Alterations of Cortical Folding Patterns in Patients with Bipolar I Disorder: Analysis of Local Gyrification Index.
- Author:
Junyong LEE
1
;
Kyu Man HAN
;
Eunsoo WON
;
Min Soo LEE
;
Byung Joo HAM
Author Information
1. Department of Psychiatry, Korea University Anam Hospital, Korea University College of Medicine, Seoul, Korea.

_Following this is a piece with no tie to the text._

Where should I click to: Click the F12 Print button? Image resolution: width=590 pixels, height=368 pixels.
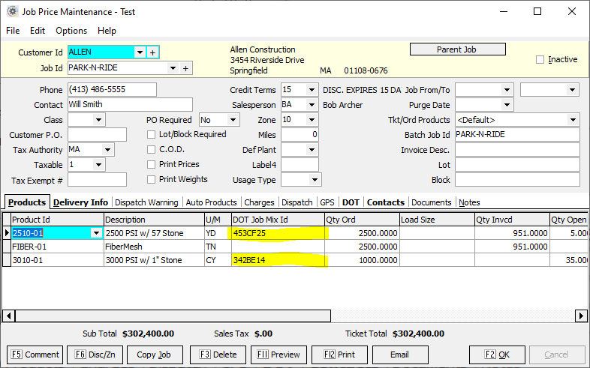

- Publication Type:Original Article
- Keywords:
Local gyrification index;
Bipolar disorder;
Ventrolateral prefrontal cortex;
Anterior cingulate cortex;
Emotion-processing neural circuit
- MeSH:
Bipolar Disorder;
Brain;
Broca Area;
Endophenotypes;
Gyrus Cinguli;
Humans;
Magnetic Resonance Imaging;
Prefrontal Cortex
- From:Journal of the Korean Society of Biological Psychiatry
2017;24(4):225-234
- CountryRepublic of Korea
- Language:Korean
-
Abstract:
OBJECTIVES: Local gyrification reflects the early neural development of cortical connectivity, and is regarded as a potential neural endophenotype in psychiatric disorders. Several studies have suggested altered local gyrification in patients with bipolar I disorder (BD-I). The purpose of the present study was to investigate the alterations in the cortical gyrification of whole brain cortices in patients with BD-I. METHODS: Twenty-two patients with BD-I and age and sex-matched 22 healthy controls (HC) were included in this study. All participants underwent T1-weighted structural magnetic resonance imaging (MRI). The local gyrification index (LGI) of 66 cortical regions were analyzed using the FreeSurfer (Athinoula A. Martinos Center for Biomedical Imaging). One-way analysis of covariance (ANCOVA) was used to analyze the difference of LGI values between two groups adjusting for age and sex as covariates. RESULTS: The patients with BD-I showed significant hypogyria in the left pars opercularis (uncorrected-p = 0.049), the left rostral anterior cingulate gyrus (uncorrected-p = 0.012), the left caudal anterior cingulate gyrus (uncorrected-p = 0.033). However, these findings were not significant after applying the multiple comparison correction. Severity or duration of illness were not significantly correlated with LGI in the patients with BD-I. CONCLUSIONS: Our results of lower LGI in the anterior cingulate cortex and the ventrolateral prefrontal cortex in the BD-I group implicate that altered cortical gyrification in neural circuits involved in emotion-processing may contribute to pathophysiology of BD-I.